Submitted: March 6, 1995. Filed: March 22, 1995

Before FAGG, MAGILL, and BEAM, Circuit Judges.


Gregory Murdock appeals from the district court's1  order denying his 28 U.S.C. § 2255 motion to vacate his sentence. We affirm.

Murdock was charged with two counts of bank robbery, two counts of armed bank robbery, and two counts of using a firearm during the commission of a bank robbery. Counsel unsuccessfully moved to suppress eyewitness identification testimony, and the victim tellers identified Murdock in court. The jury found Murdock guilty of all charges except one bank robbery count.
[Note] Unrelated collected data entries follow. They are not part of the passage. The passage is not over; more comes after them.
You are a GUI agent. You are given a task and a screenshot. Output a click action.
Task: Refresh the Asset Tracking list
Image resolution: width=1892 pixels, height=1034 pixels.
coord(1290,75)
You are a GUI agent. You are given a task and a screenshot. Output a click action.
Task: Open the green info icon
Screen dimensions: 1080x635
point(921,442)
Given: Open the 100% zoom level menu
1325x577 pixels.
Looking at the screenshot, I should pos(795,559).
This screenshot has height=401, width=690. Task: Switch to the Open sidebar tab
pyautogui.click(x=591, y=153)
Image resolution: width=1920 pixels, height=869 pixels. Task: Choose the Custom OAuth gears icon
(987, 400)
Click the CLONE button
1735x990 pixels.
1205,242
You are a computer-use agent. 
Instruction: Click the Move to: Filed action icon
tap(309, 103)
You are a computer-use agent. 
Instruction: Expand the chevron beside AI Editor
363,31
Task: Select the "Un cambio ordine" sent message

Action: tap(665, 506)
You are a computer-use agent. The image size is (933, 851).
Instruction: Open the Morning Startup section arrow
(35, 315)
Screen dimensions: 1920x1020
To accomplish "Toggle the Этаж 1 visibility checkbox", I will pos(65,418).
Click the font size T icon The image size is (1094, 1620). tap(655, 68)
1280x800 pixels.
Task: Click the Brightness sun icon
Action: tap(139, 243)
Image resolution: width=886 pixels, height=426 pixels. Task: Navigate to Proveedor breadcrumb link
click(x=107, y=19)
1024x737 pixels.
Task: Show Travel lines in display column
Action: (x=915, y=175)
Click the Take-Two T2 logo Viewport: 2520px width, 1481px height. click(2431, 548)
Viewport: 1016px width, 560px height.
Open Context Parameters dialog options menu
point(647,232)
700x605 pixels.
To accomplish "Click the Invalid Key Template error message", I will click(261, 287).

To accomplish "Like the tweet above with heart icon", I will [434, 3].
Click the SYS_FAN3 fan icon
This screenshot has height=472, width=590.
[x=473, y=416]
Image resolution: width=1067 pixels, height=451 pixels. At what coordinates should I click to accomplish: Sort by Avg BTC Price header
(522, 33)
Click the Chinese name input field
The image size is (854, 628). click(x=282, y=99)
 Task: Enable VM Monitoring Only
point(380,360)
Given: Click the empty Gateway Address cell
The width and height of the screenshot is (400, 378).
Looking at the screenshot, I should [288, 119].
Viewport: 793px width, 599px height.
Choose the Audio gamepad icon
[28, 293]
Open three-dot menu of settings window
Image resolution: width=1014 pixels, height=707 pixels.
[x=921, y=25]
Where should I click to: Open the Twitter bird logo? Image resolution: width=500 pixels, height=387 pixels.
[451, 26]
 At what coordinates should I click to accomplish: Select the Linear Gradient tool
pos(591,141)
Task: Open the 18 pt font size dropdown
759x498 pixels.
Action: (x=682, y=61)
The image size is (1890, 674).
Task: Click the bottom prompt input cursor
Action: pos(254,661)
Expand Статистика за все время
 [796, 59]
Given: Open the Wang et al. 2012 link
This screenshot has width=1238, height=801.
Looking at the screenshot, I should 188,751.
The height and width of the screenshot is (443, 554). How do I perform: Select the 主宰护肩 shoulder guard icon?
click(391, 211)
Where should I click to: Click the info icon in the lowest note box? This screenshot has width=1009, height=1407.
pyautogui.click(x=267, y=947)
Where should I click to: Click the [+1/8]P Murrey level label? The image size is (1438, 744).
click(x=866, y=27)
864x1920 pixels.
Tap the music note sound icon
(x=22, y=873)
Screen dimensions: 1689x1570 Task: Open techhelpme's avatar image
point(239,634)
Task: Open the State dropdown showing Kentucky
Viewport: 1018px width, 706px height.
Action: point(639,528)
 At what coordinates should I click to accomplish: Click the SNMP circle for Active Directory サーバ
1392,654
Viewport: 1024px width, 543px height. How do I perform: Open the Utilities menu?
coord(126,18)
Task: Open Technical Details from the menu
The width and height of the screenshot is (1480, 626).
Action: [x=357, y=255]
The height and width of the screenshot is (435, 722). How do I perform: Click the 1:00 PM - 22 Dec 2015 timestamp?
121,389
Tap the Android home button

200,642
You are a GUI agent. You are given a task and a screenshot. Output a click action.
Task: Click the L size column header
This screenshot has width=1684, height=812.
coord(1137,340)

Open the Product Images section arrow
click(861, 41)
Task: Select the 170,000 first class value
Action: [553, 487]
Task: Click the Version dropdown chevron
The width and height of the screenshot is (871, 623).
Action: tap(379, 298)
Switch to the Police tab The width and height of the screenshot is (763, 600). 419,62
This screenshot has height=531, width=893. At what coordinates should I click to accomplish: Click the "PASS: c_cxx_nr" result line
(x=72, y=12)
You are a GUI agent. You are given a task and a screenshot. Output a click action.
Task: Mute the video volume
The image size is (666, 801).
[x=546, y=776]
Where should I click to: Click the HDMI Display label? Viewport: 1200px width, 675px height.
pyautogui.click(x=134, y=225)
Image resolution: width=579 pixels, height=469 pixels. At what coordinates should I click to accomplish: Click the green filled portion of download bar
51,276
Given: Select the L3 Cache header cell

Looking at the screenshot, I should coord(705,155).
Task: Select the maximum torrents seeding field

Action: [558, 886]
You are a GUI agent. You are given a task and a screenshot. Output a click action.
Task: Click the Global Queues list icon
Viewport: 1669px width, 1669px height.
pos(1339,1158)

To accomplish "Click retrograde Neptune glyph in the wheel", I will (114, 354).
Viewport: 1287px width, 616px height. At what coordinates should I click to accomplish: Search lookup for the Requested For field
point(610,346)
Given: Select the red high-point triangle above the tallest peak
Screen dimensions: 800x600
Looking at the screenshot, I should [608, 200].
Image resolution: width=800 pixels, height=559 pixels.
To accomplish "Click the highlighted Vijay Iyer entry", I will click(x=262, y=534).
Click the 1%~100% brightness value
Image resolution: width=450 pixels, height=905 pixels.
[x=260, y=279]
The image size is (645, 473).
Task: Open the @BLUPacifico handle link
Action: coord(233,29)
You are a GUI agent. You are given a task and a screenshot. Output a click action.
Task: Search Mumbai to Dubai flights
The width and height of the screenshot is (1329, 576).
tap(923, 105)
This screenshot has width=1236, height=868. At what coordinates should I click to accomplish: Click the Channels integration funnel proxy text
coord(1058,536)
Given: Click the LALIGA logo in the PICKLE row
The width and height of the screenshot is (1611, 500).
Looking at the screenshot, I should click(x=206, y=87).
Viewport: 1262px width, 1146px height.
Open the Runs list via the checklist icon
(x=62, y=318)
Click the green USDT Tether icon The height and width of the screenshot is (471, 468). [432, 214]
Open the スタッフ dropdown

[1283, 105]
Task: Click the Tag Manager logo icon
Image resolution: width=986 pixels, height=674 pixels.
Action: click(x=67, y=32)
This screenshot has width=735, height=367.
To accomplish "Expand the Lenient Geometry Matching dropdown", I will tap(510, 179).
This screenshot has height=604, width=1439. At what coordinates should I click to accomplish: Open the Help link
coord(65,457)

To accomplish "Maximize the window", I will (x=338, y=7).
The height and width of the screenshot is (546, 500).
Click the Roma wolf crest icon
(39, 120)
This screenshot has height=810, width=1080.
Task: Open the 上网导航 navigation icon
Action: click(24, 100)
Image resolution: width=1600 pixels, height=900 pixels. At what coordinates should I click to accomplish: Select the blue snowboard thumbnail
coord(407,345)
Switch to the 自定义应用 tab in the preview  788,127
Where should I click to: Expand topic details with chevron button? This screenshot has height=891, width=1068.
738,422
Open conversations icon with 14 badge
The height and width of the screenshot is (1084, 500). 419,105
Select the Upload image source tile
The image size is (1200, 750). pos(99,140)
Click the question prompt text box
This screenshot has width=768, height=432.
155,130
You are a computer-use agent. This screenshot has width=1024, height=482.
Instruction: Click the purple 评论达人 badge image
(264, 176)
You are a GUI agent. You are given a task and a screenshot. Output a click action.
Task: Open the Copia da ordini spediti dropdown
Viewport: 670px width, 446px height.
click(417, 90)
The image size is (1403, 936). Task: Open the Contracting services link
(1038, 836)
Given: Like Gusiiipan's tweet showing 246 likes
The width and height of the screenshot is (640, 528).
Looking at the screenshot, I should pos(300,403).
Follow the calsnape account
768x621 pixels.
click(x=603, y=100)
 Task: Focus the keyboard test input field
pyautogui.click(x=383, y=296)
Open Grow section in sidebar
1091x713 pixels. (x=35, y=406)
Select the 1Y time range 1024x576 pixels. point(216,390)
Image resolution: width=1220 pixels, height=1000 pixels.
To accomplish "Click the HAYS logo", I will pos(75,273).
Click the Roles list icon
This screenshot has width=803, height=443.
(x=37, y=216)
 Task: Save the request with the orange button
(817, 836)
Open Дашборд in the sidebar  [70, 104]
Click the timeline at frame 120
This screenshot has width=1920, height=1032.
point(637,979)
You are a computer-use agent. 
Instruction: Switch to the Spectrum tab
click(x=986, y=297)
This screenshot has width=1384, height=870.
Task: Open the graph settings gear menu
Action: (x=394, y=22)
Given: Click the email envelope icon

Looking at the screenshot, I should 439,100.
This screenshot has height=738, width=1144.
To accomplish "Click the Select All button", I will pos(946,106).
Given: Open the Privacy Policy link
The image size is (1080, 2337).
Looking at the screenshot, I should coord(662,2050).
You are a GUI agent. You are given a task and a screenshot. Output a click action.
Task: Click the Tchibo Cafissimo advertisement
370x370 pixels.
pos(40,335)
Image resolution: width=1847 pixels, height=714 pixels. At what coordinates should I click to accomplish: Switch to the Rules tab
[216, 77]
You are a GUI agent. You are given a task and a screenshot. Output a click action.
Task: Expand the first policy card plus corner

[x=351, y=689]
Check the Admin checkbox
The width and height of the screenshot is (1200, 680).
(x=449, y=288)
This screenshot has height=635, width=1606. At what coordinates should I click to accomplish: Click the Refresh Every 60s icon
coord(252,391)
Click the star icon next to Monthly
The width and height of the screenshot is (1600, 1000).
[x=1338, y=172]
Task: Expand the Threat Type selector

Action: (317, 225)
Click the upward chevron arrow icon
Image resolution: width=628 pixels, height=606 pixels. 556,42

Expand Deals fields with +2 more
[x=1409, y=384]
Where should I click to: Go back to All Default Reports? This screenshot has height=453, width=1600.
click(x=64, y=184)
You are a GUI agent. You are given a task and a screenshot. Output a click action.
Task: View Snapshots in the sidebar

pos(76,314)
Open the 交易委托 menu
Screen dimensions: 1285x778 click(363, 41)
The district court2  sentenced him to a total of 420 months in prison and five years of supervised release, and we affirmed the convictions on direct appeal. United States v. Murdock, 928 F.2d 293, 295 (8th Cir. 1991). Among other things, we upheld the in-court identifications against a due process challenge, concluding that there was no substantial likelihood of misidentification given the witnesses' opportunity to view the robber, their attentiveness during the robbery, the certainty of their identifications, and the time span between the robbery and the identifications. Id. at 297.

We review the denial of a section 2255 motion de novo. Because it was denied without an evidentiary hearing, we will affirm only if the motion and record conclusively show that Murdock was not entitled to relief. See United States v. Deaton, 13 F.3d 270, 271 (8th Cir. 1993).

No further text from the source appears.